Trichosporon asahii causing nosocomial urinary tract infections in intensive care unit patients: genotypes, virulence factors and antifungal susceptibility testing

Abstract

Trichosporon asahii is the causative agent of both superficial and deep-seated infections of increasing morbidity and mortality. Urinary tract infections (UTIs) due to T. asahii, frequently associated with indwelling medical devices, have been reported over the years. However, few studies have specifically focused on the genotypic diversity of T. asahii isolates from urine specimens from intensive care units (ICUs), let alone potential virulence factors and antifungal susceptibility testing. In the present study, 23 T. asahii isolates were collected from UTI patients in ICUs between January 2008 and January 2012. Three genotypes (I, III, IV) were determined based on the combination of internal transcribed spacer and intergenic spacer locus PCR. Protease, phospholipase and haemolysin production was assessed by halo formation on corresponding agar plates.

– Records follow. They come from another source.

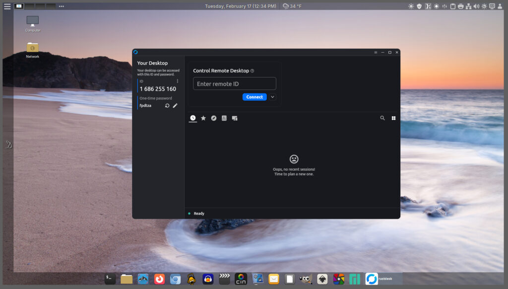Refresh the one-time password
The image size is (508, 289).
coord(167,105)
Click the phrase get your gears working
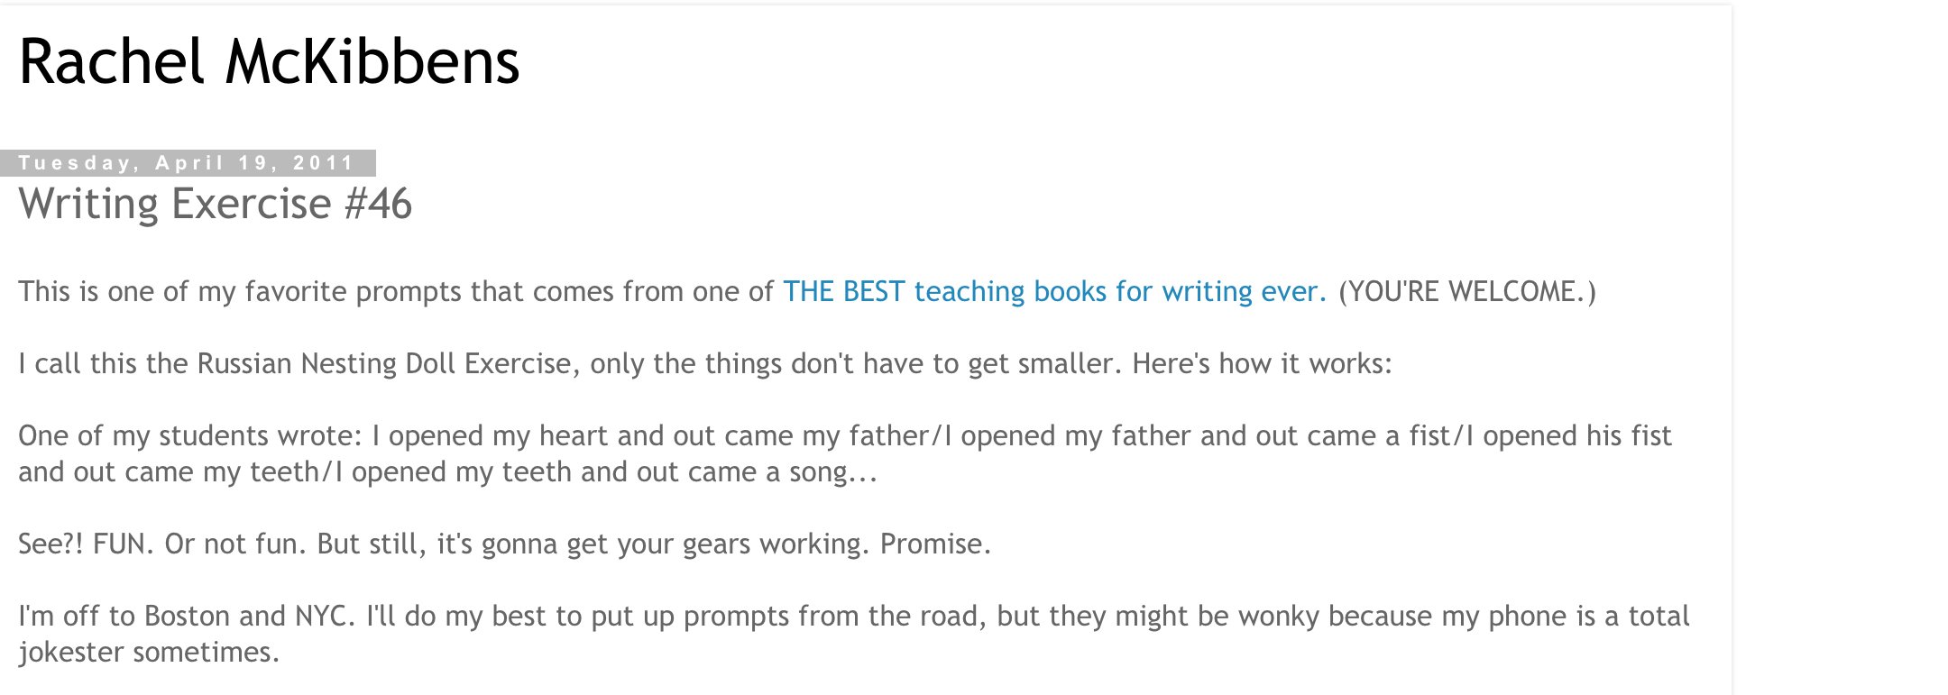The width and height of the screenshot is (1948, 695). coord(714,544)
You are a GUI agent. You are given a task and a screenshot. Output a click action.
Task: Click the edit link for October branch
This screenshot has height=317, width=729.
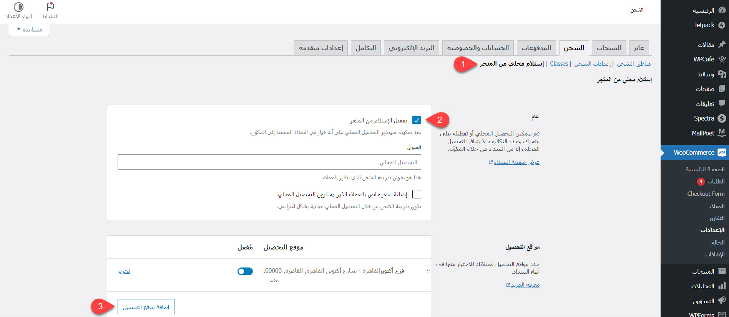pos(124,271)
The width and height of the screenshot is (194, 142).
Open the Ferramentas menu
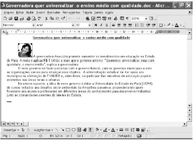coord(71,12)
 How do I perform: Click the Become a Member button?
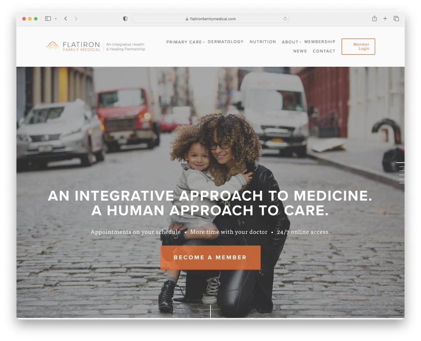pos(210,257)
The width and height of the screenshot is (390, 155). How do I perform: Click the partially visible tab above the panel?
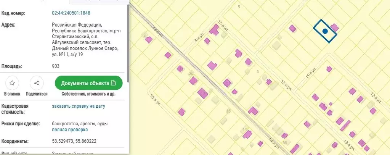[x=100, y=2]
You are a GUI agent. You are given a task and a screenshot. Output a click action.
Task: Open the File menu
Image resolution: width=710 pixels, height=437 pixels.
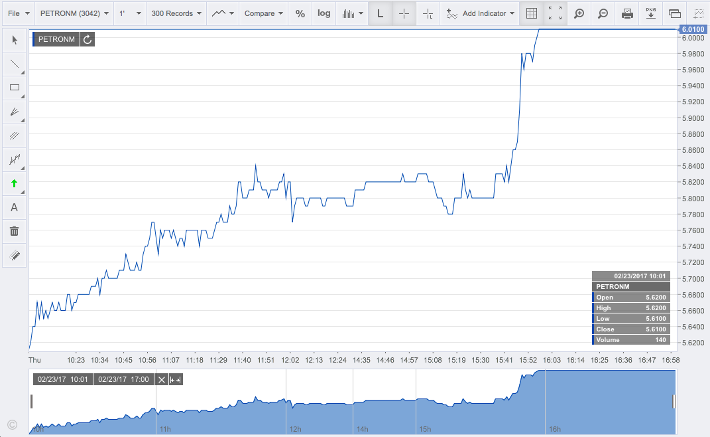pos(18,13)
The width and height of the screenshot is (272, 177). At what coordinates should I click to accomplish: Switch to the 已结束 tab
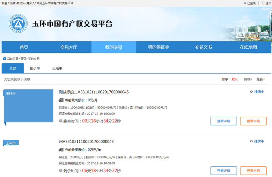click(57, 68)
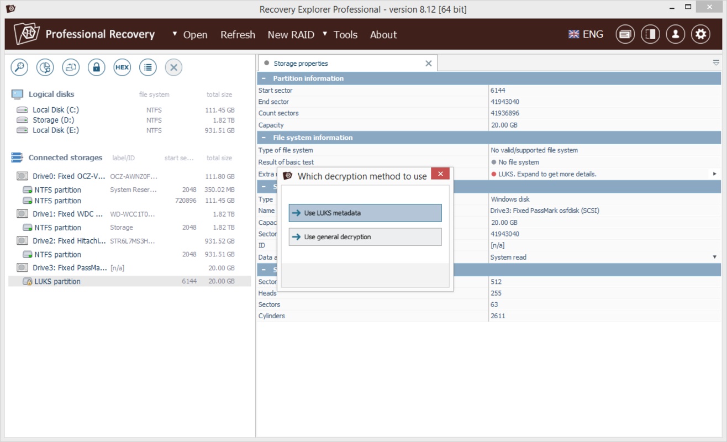Open the New RAID menu

(291, 35)
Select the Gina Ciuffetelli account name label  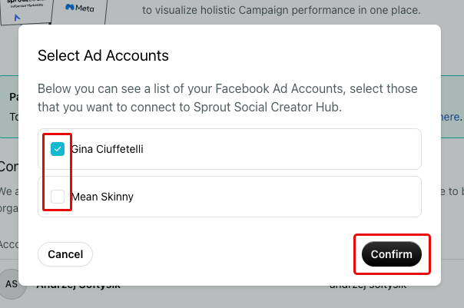tap(107, 149)
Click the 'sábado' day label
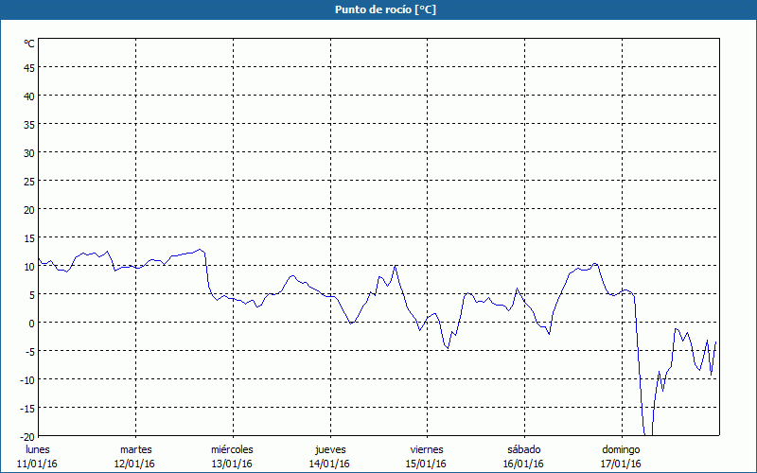The image size is (757, 473). coord(523,449)
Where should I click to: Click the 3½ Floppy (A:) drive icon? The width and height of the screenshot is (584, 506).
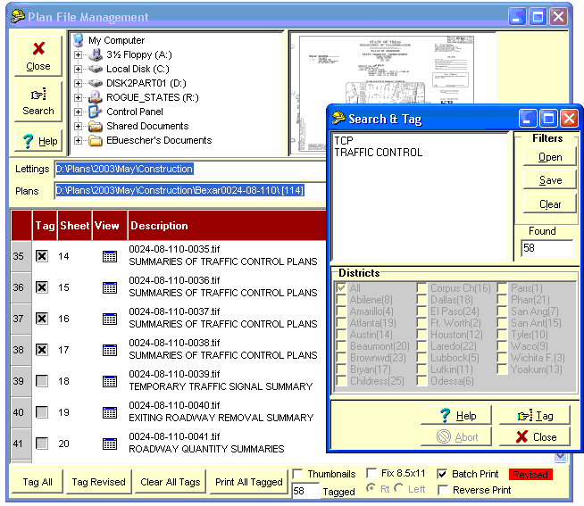tap(96, 54)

Only haemolytic activity was observed to varying degrees. Neither protease nor phospholipase was detectable. Biofilm formation on polystyrene surfaces was detected through a formazan salt reduction assay. All clinical isolates had the ability to form biofilm. In contrast to the susceptibility of planktonic T. asahii cells to clinically used amphotericin B, 5-flucytosine, fluconazole, itraconazole and voriconazole, a remarkable rise in the MICs of these for biofilm T. asahii cells was observed. Our results suggested that genotype IV was the most prevalent genotype among T. asahii isolates from ICUs in China. Haemolysin and biofilm might contribute to the pathogenicity and recurrence of T. asahii-related UTIs. Although triazoles, especially voriconazole, were effective against planktonic T. asahii cells, they failed to treat preformed biofilms.